[DATA SUPPLIED]
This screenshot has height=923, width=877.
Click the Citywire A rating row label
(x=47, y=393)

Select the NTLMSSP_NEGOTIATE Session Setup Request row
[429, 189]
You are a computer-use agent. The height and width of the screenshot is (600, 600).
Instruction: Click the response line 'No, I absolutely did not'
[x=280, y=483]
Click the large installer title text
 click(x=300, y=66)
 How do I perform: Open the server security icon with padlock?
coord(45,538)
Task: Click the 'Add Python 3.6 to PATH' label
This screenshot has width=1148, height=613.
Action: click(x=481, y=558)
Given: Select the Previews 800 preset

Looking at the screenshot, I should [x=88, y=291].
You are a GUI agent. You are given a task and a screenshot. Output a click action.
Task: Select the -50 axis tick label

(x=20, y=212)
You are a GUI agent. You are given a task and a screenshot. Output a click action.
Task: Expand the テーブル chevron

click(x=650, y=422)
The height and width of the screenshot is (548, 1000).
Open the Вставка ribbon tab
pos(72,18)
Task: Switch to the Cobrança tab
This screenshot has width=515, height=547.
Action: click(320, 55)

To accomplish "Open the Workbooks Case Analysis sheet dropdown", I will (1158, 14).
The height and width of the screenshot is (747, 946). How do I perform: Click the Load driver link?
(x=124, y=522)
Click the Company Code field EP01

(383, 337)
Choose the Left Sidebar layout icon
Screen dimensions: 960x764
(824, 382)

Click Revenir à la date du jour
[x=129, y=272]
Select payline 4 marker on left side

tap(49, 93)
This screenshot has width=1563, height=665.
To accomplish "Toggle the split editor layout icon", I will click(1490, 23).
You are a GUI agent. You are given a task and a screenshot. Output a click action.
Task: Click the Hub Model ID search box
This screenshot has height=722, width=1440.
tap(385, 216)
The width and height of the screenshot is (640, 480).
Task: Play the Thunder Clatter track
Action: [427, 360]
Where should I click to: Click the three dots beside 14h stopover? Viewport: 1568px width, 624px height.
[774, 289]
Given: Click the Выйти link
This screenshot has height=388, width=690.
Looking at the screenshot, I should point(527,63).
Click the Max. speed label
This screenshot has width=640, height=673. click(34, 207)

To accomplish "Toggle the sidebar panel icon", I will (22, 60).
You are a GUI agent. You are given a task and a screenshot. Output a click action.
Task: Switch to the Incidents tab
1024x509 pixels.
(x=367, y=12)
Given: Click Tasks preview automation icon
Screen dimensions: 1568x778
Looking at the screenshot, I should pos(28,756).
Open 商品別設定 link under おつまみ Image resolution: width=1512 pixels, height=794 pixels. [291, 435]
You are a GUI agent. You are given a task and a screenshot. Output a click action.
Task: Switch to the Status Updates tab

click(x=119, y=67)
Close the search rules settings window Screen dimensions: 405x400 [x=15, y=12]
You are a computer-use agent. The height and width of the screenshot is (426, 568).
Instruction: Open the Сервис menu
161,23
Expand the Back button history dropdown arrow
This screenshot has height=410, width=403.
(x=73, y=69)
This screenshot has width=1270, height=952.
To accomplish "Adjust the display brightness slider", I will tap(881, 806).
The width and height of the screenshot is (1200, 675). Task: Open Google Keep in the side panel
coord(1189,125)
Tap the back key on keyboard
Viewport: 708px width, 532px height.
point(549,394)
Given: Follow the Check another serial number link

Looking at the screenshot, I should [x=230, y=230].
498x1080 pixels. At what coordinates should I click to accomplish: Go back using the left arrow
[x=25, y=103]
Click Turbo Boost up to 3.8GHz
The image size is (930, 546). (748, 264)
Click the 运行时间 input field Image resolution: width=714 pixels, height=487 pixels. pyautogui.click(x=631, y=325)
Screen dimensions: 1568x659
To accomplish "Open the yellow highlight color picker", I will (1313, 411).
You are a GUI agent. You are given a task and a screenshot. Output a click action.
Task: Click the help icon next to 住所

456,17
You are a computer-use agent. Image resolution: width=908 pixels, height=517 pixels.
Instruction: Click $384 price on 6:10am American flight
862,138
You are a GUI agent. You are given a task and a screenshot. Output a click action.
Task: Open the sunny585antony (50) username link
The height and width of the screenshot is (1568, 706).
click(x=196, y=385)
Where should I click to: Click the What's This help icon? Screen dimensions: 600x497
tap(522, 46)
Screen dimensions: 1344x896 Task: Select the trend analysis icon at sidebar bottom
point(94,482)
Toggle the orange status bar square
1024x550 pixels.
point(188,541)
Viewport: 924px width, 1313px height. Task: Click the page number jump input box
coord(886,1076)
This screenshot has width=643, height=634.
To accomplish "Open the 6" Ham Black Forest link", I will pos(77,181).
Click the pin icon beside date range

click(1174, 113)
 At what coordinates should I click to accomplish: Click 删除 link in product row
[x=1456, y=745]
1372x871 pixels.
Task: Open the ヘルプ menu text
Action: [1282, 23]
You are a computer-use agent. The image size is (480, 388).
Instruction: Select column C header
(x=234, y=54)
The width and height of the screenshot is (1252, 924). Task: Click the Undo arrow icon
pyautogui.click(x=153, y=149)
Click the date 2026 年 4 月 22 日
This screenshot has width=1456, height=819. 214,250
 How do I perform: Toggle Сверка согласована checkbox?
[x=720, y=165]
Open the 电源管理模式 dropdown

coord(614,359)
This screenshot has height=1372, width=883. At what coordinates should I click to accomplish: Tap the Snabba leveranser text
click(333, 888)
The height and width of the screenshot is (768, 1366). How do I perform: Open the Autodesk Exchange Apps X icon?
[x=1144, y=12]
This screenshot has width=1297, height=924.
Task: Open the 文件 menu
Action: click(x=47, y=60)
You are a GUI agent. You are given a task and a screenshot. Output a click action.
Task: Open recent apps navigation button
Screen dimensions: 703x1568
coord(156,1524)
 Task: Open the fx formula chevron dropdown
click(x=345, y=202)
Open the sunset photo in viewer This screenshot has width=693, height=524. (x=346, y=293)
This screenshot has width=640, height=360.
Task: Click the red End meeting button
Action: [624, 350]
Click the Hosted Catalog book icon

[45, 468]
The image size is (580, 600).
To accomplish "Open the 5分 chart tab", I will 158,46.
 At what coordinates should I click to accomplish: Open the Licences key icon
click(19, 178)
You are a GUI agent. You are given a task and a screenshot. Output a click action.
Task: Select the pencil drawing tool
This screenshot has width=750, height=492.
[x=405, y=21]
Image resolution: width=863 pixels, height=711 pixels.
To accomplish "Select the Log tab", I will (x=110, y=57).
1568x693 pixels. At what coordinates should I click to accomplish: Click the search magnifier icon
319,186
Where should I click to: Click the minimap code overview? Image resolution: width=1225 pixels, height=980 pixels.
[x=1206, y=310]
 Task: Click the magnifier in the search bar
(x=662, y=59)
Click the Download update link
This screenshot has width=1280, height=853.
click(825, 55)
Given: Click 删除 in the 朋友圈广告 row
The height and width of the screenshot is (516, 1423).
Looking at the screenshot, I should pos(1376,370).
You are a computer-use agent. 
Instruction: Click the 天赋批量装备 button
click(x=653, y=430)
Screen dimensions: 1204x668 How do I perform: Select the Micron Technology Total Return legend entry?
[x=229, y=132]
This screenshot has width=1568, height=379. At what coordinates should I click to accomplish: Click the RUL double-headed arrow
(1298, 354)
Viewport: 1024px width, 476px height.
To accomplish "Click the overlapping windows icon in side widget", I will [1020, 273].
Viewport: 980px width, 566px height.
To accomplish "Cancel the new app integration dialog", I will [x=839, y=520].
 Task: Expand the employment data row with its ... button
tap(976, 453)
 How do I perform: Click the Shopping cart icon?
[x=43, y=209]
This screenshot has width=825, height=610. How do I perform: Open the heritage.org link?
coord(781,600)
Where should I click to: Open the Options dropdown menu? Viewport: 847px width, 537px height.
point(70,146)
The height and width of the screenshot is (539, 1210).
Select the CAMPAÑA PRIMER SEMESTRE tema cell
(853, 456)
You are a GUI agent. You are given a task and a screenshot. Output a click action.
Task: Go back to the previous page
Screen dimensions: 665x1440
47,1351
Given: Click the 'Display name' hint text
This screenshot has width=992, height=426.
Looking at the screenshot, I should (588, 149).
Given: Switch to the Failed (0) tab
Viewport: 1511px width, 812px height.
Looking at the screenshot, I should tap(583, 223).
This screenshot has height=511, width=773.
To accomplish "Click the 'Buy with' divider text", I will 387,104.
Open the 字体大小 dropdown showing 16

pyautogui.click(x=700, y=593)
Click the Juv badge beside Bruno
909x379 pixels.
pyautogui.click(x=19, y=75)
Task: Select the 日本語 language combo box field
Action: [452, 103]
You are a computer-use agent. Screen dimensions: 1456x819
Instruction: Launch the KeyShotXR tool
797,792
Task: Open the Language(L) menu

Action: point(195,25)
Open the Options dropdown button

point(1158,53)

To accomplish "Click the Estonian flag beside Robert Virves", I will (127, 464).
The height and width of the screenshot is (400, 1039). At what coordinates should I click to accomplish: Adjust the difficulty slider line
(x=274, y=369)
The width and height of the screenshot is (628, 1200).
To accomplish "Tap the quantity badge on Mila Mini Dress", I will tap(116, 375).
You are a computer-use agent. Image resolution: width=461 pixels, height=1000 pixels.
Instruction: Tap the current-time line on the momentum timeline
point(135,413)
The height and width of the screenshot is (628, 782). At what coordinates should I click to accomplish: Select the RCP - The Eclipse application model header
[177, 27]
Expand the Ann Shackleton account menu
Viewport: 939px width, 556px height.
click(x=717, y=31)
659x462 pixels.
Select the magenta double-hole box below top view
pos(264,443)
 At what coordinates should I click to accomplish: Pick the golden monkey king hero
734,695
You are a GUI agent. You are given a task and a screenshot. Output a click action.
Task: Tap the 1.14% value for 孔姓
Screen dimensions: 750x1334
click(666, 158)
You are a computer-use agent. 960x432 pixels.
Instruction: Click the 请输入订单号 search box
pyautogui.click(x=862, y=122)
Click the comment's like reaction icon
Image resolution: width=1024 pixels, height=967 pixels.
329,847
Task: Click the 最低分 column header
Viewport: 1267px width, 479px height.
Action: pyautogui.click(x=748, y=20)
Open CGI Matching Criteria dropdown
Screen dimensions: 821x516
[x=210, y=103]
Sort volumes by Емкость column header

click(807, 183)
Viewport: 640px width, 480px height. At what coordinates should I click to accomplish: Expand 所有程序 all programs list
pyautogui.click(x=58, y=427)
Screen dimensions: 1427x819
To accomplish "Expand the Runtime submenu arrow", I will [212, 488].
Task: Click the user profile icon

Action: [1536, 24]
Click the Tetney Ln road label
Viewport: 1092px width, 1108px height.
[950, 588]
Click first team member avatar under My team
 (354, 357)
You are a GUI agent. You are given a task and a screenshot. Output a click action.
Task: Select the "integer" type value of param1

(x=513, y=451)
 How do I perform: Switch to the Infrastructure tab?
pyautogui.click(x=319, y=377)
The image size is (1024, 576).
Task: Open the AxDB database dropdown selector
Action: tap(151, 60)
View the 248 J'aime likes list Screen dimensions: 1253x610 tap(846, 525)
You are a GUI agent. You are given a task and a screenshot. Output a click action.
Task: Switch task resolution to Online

[REQUIRED WORK]
Taking the entries from their first line through the line with "Task: Click the Hub Model ID search box", inclusive, restate each line word for word and give nothing else.

[RESPONSE BOX]
This screenshot has height=923, width=877.
Click the Citywire A rating row label
(x=47, y=393)

Select the NTLMSSP_NEGOTIATE Session Setup Request row
[429, 189]
You are a computer-use agent. The height and width of the screenshot is (600, 600).
Instruction: Click the response line 'No, I absolutely did not'
[x=280, y=483]
Click the large installer title text
 click(x=300, y=66)
 How do I perform: Open the server security icon with padlock?
coord(45,538)
Task: Click the 'Add Python 3.6 to PATH' label
This screenshot has width=1148, height=613.
Action: click(x=481, y=558)
Given: Select the Previews 800 preset

Looking at the screenshot, I should [x=88, y=291].
You are a GUI agent. You are given a task and a screenshot. Output a click action.
Task: Select the -50 axis tick label

(x=20, y=212)
You are a GUI agent. You are given a task and a screenshot. Output a click action.
Task: Expand the テーブル chevron

click(x=650, y=422)
The height and width of the screenshot is (548, 1000).
Open the Вставка ribbon tab
pos(72,18)
Task: Switch to the Cobrança tab
This screenshot has width=515, height=547.
Action: click(320, 55)

To accomplish "Open the Workbooks Case Analysis sheet dropdown", I will (1158, 14).
The height and width of the screenshot is (747, 946). How do I perform: Click the Load driver link?
(x=124, y=522)
Click the Company Code field EP01

(383, 337)
Choose the Left Sidebar layout icon
Screen dimensions: 960x764
(824, 382)

Click Revenir à la date du jour
[x=129, y=272]
Select payline 4 marker on left side

tap(49, 93)
This screenshot has width=1563, height=665.
To accomplish "Toggle the split editor layout icon", I will click(1490, 23).
You are a GUI agent. You are given a task and a screenshot. Output a click action.
Task: Click the Hub Model ID search box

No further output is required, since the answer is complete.